Skyharbour will retain an NSR of two percent (2%) on all 12 claims with Yellow Rocks holding a buyback option whereby Yellow Rocks can purchase one percent (1%) of the NSR for CAD $700,000. The Optionee will be the operator at the Properties during the course of the earn-in.

If the Optionee completes the Closing Phase (to earn-in the 15% interest in the Properties) but does not satisfy the requirements to complete Phase 1 (and does not obtain an earn-in interest of 51%) the Optionee will relinquish the Closing Phase interest (being the Optionee’s 15% interest in the Property in consideration for the payment of AUD $1.00, and the Optionee will no longer be entitled to any interest in the Property.
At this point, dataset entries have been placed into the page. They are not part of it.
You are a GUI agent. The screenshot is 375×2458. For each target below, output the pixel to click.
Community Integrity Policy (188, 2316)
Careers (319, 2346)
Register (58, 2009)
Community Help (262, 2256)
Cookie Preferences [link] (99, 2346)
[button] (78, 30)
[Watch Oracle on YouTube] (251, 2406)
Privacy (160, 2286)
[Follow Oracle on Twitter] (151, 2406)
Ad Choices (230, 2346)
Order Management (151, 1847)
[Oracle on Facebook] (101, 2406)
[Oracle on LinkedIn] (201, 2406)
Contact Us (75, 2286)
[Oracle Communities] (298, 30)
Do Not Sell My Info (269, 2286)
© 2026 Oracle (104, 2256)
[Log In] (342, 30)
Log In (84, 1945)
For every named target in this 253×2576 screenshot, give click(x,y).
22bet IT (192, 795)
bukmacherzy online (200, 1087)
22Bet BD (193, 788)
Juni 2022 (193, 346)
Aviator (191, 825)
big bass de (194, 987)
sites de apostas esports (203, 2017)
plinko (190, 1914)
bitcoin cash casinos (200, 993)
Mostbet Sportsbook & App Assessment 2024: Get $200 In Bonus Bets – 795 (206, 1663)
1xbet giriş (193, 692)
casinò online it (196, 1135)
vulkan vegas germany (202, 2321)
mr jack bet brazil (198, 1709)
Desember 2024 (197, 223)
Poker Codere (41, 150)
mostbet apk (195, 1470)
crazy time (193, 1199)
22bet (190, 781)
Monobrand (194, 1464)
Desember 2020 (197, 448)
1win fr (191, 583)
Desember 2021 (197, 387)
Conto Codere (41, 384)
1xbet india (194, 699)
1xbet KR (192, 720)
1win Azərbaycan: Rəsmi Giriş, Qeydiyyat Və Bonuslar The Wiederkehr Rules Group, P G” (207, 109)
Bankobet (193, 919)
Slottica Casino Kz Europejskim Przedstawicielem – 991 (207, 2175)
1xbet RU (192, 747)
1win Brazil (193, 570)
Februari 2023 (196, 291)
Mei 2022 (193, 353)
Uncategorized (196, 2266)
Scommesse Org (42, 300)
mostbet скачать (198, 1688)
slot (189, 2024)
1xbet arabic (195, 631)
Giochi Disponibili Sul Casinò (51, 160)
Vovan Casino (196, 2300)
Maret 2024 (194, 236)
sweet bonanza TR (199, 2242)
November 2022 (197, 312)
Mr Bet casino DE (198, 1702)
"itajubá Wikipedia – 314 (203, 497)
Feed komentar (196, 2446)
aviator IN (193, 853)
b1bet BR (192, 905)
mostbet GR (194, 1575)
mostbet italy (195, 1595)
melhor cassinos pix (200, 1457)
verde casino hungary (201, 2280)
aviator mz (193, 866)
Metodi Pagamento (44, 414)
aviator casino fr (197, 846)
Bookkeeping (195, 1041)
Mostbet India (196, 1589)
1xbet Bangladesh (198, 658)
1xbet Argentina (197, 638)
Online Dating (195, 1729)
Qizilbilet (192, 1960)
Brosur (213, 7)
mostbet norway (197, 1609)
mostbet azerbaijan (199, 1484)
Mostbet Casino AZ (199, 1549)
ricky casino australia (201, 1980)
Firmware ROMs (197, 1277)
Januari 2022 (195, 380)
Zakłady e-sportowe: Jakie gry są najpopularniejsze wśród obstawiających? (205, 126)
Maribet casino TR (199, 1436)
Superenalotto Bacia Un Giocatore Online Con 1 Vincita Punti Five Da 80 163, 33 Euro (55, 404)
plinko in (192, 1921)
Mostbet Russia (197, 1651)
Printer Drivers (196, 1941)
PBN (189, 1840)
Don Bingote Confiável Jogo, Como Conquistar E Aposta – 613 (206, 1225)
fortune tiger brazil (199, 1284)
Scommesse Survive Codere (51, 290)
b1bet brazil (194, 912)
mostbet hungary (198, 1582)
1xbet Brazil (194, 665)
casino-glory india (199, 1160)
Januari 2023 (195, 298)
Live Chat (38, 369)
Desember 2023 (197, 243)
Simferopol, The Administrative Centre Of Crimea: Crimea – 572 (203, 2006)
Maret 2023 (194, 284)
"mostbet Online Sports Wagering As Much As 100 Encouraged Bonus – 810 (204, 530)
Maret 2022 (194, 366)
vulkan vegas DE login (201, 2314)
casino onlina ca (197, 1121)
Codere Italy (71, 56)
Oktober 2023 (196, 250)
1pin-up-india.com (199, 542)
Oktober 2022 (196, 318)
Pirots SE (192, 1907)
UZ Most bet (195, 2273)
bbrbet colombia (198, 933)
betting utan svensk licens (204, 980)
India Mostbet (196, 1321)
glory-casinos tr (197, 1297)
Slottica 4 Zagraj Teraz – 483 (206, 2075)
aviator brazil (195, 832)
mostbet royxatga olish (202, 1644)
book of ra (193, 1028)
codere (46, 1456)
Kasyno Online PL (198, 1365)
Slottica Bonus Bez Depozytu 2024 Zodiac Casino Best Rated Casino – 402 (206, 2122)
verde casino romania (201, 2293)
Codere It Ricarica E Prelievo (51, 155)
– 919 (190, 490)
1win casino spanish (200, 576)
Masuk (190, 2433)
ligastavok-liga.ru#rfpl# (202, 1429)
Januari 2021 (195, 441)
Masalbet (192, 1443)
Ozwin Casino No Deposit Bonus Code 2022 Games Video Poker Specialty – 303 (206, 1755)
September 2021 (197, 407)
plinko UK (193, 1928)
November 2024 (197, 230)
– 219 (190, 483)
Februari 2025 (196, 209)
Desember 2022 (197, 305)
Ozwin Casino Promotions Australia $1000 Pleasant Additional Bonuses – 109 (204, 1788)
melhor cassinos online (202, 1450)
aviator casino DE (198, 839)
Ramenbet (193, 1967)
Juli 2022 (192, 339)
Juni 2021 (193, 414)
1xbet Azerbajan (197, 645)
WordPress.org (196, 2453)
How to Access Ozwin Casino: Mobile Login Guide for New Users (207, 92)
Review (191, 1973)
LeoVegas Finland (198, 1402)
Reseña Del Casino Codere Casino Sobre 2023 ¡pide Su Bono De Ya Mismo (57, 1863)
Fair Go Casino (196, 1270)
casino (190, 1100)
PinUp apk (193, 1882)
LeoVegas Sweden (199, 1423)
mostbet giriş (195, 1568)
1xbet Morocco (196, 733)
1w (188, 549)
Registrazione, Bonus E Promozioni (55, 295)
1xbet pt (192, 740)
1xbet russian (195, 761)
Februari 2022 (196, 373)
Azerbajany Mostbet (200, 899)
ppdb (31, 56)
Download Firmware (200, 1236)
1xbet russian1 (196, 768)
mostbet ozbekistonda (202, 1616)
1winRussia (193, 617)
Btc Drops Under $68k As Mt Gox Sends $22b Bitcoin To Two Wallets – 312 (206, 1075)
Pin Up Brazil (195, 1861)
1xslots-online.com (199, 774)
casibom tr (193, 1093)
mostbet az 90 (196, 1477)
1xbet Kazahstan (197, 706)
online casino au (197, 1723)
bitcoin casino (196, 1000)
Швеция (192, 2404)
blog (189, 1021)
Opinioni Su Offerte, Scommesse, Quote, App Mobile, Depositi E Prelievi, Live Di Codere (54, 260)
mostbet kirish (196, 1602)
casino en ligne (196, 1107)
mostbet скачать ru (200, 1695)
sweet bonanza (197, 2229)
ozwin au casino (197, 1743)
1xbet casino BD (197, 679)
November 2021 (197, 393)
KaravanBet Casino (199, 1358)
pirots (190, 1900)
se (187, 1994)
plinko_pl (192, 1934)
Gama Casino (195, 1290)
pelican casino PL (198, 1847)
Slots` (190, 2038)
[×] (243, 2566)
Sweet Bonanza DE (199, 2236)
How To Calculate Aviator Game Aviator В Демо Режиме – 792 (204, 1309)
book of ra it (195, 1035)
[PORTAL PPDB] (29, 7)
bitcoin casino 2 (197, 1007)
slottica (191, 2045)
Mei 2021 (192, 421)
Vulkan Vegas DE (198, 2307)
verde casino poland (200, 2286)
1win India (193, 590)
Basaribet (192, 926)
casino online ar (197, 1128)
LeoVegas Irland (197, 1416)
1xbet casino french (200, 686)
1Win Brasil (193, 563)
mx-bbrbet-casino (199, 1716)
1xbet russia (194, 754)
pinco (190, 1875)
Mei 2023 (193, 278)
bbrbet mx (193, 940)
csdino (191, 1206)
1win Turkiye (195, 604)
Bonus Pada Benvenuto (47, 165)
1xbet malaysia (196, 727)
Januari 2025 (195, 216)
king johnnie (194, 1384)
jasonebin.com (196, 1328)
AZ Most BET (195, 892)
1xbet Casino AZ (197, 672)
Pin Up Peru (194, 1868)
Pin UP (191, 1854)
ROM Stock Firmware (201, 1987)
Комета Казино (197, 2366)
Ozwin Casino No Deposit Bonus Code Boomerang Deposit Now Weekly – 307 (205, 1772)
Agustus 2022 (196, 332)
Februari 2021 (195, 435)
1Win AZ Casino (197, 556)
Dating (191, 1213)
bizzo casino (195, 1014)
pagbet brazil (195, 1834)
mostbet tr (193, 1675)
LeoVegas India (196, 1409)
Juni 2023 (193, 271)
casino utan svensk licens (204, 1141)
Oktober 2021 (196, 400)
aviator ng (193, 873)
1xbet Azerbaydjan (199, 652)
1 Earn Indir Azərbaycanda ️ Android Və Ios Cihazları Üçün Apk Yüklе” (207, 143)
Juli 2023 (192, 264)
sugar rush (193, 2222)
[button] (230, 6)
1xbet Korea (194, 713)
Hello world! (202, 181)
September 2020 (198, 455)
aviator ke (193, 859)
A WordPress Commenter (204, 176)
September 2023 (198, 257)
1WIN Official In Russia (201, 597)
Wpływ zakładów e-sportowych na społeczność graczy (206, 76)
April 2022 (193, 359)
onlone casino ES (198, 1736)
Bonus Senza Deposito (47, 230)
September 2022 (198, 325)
The obligations of the Optionee under this Agreement are subject to and conditional upon the satisfaction of the following conditions precedent:

  • Completion of due diligence by the Optionee on the Property to the reasonable satisfaction of the Optionee on or before the date of lodgement of the prospectus to be issued by the Optionee in connection with its initial public offering and listing on the ASX;
  • The Optionee undertaking a capital raising and receiving valid applications under the Prospectus for such amount as required to ensure that the Optionee complies with the ASX Listing Rule 1.3.1 to meet the assets test for listing (net tangible assets of $4,000,000 after deducting costs of the offer);
  • The Optionee receiving conditional approval from the ASX for its securities to be admitted to official quotation on the Exchange
  • The Optionee being satisfied (at its sole direction) that there is no breach of the representations, warranties or covenants given by the Optionor under this Agreement;
  • Execution by the Optionor of such form of restriction agreement with respect to the Shares as may be required by the ASX;
  • The Parties (as applicable) obtaining all necessary regulatory and shareholder approvals pursuant to the ASX Listing Rules, the Corporations Act 2001 and their constituent documents, to allow the Parties to lawfully complete the matters set out in this Agreement;

If these Conditions Precedent are not satisfied on or before 5:00pm (WST) on the date which is nine (9) months from the date of execution of this Agreement either Party may terminate this Agreement by notice in writing to the other Party, in which case, the agreement constituted by this Agreement will be at end and the Parties will be released from their obligations under this Agreement.